— Requirement —
Output, word for word, the line that contains "Screen dimensions: 1456x819" and all lines after it in the records below, omitting pictures.

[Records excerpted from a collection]
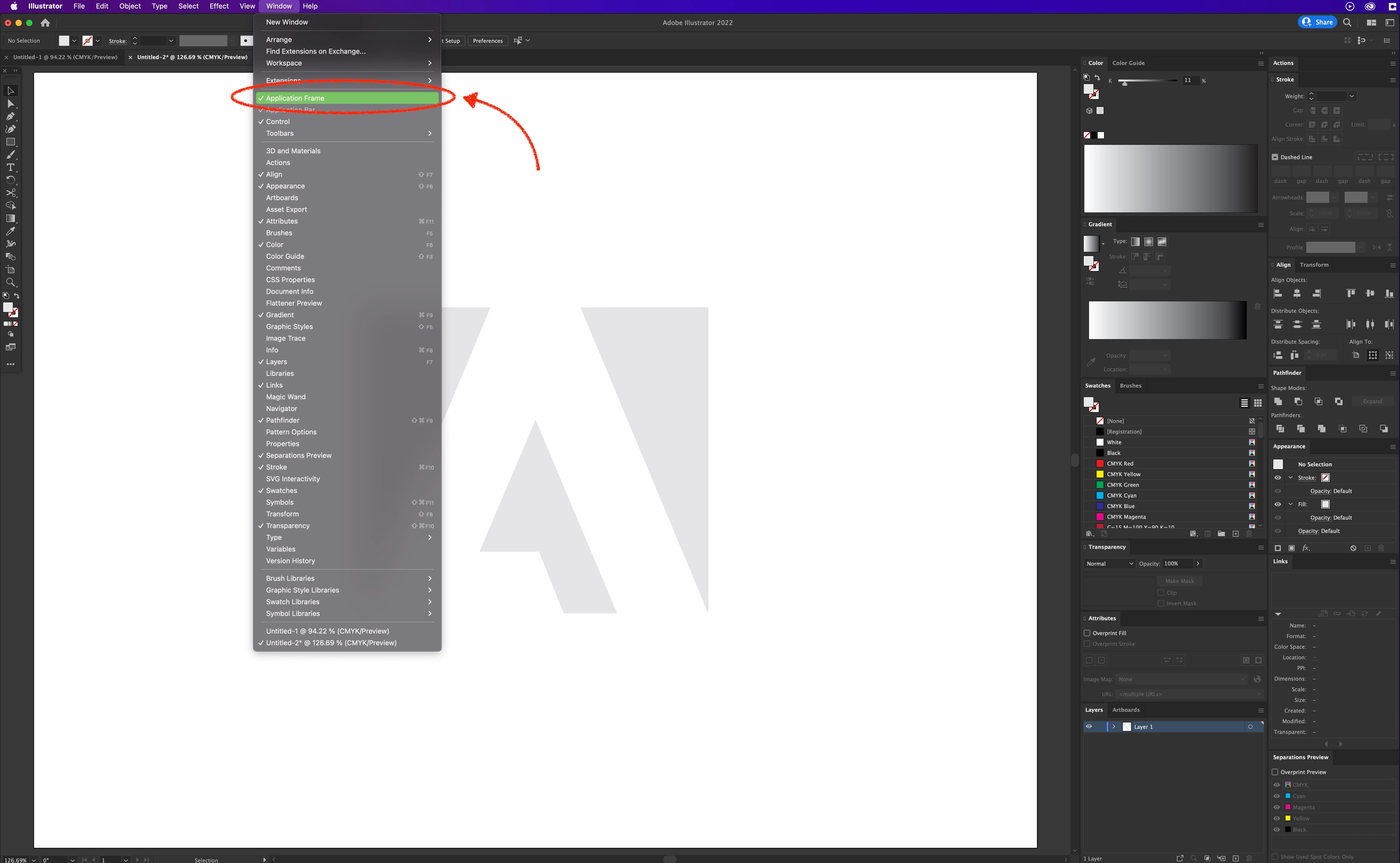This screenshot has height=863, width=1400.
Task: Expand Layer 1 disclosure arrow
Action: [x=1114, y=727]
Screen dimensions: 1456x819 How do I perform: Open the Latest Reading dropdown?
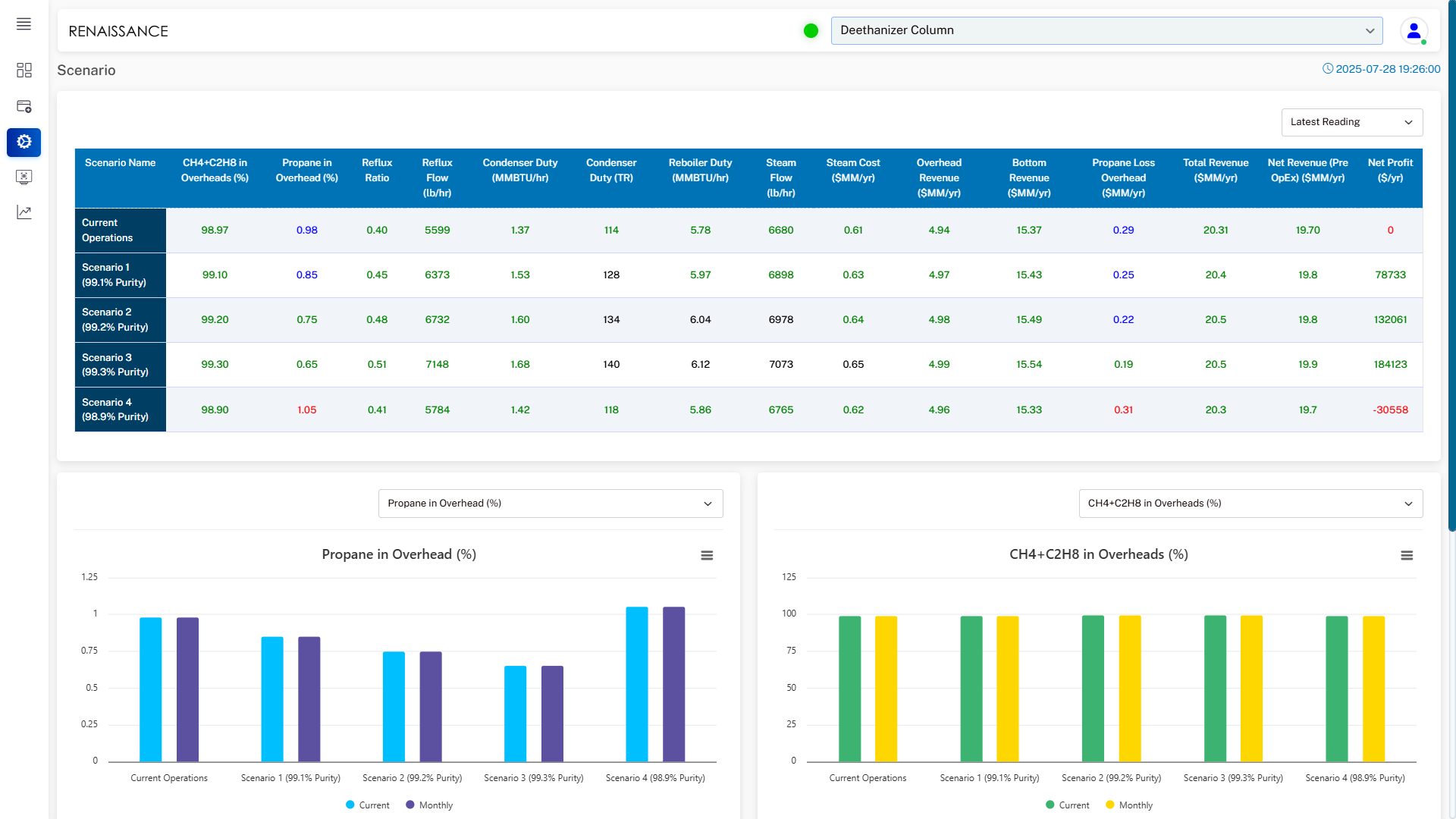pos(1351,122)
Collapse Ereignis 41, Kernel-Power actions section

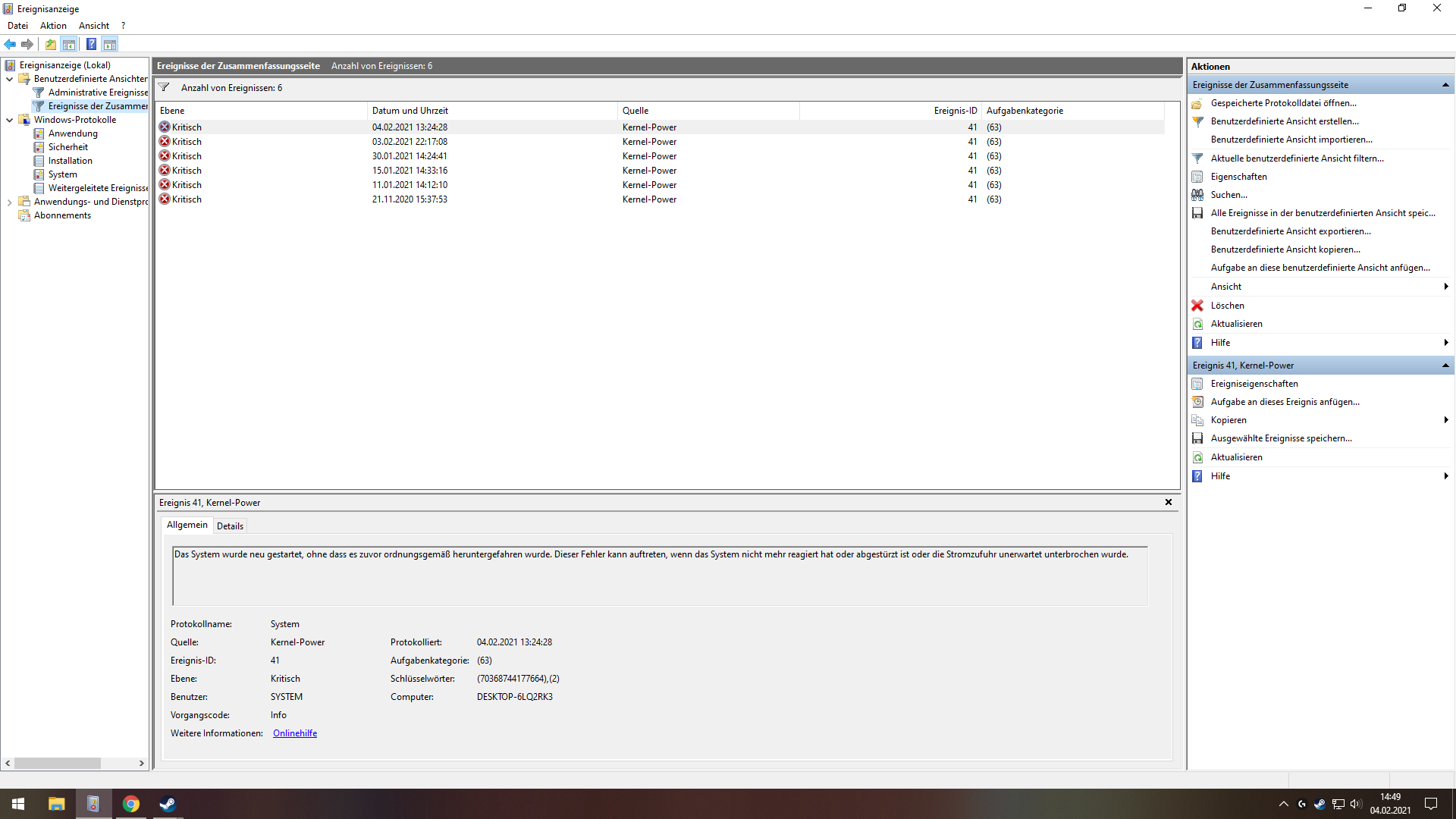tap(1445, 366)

— Answer to the exercise —
Screen dimensions: 1456x819 How do I perform: Open the Latest Reading dropdown?
pos(1351,122)
Collapse Ereignis 41, Kernel-Power actions section

tap(1445, 366)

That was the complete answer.